This year’s women’s world cup saw an epidemic of anterior cruciate injuries preventing athletes from competing on the world stage. The list of star players is astounding including England’s duo of Leah Williamson and Beth Mead, Dutch star Vivianne Miedema, France‘s Marie-Antoinette Katoto, Canada‘s Janine Beckie, and the American pair of Christen Press and Catarina Macario. Australia‘s Ellie Carpenter and Spain‘s Ballon d’Or winner Alexia Putellas, made it back just in time for the tournament after suffering the same injury. This is an extremely common injury in women’s soccer highlighted by the US Star Megan Rapinoe having had 3 ACL injuries throughout her career. In fact in the USA soccer is more likely to cause an ACL tear than any other sport for women. ACL injuries can take about a year to recover from and not every athlete with this condition returns to their same level of play. Lastly, this is also important because many of these athletes end up with knee arthritis later on in life after suffering this injury.
So why is soccer and why are women at such a high risk for this injury?
Difference in ACL Injury Incidence between Women and Men:
Women are known to have a higher incidence of anterior cruciate ligament (ACL) injuries compared to men, especially in sports that involve cutting, pivoting, and jumping, like soccer, basketball, and volleyball. Several reasons contribute to this difference:
- Anatomical Differences: Women tend to have a wider pelvis, which can result in a greater angle of the thigh bone (known valgus or knock kneed) relative to the knee. This can place additional stress on the ACL.
- Hormonal Factors: Fluctuations in hormones during the menstrual cycle can affect ligament laxity and potentially influence the risk of ACL injury.
- Neuromuscular Control: Some studies have suggested that women might use their muscles differently than men during certain activities. For instance, women might have a tendency to land from a jump with a more extended and inwardly rotated knee, which can be a risk factor for ACL injuries.
- Biomechanical Differences: Women often show biomechanical differences such as increased knee valgus (knees collapsing inward) during dynamic tasks.
- Strength and Conditioning: Differences in muscle strength, especially hamstring-to-quadriceps strength ratios, can affect ACL injury risk. Typically, strong hamstrings can help in preventing the forward motion of the tibia on the femur, a movement resisted by the ACL.

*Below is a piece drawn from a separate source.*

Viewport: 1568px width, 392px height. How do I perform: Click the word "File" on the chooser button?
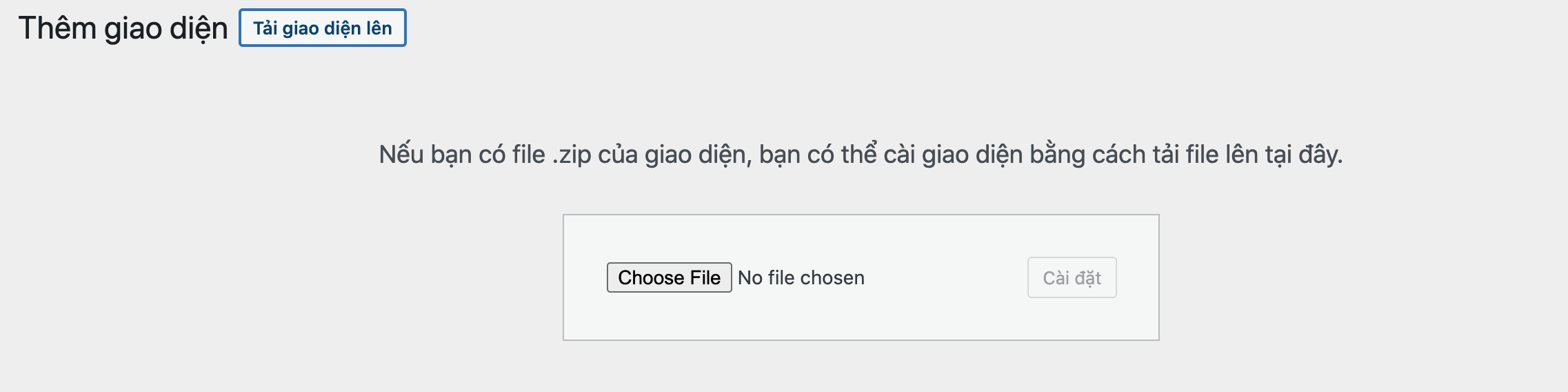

Ways Women Can Decrease Their Risk of ACL Injury:
- Neuromuscular and Plyometric Training: These training programs focus on improving strength, coordination, reflexes, and landing techniques. They teach athletes to land with the knees bent and over the toes rather than allowing the knees to collapse inward.
- Strengthening Exercises: Building hamstring strength is vital, as these muscles play a role in stabilizing the knee joint. Core strength is also essential for overall stability.

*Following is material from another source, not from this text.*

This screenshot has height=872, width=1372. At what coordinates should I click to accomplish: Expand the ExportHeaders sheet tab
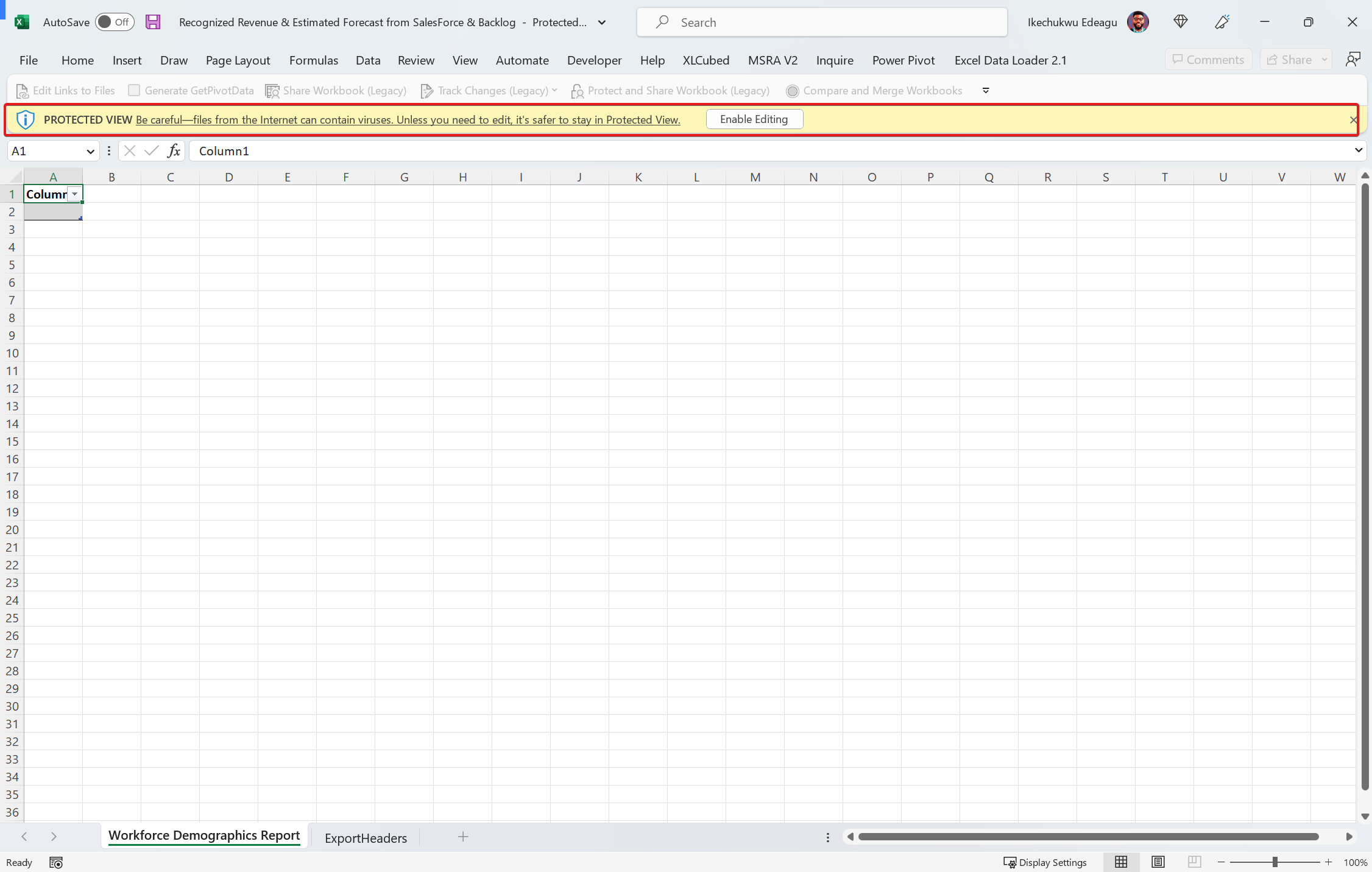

- Flexibility: Maintaining good flexibility in the muscles around the knee, such as the quadriceps, hamstrings, and calf muscles, can help ensure that they function optimally.

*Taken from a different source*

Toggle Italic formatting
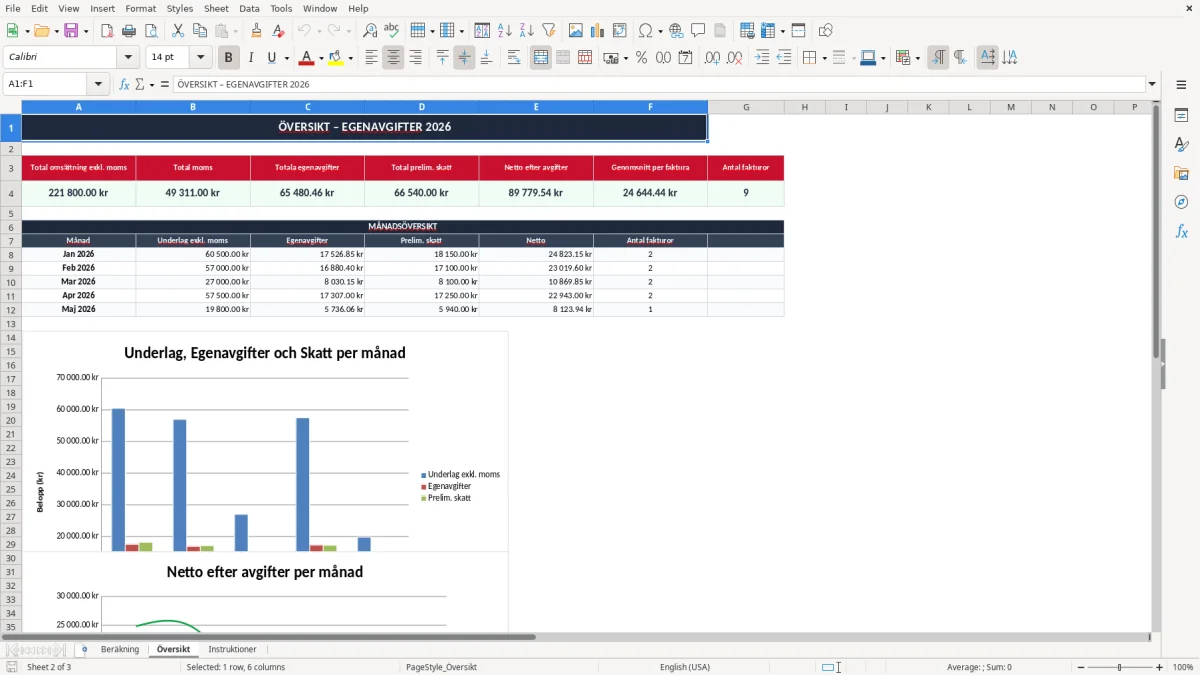 pos(251,58)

- Proprioceptive Training: Balance and stability exercises, like using wobble boards, can help improve proprioception, which is the body’s ability to sense its position in space.
- Regular Assessment: Regular assessment from a sports physical therapist or athletic trainer to ensure that one’s movement patterns are optimized can be helpful.
- Education: Being aware of the risk factors and understanding the importance of prevention measures can be one of the most effective strategies.
At Total Orthopedics and Sports Medicine we use several tools to assess and decrease the risk for ACL injuries in our women athletes. The main tools are assessment and education. We employ Physimax, a computer motion detection device, to assess poor mechanics and to develop a conditioning program to improve an athlete’s mechanics there by decreasing their risk.
It’s worth noting that while these strategies can significantly reduce the risk, no prevention program can eliminate the risk entirely. Participation in sports will always come with inherent risks, but appropriate training and preparation can minimize the chances of injury.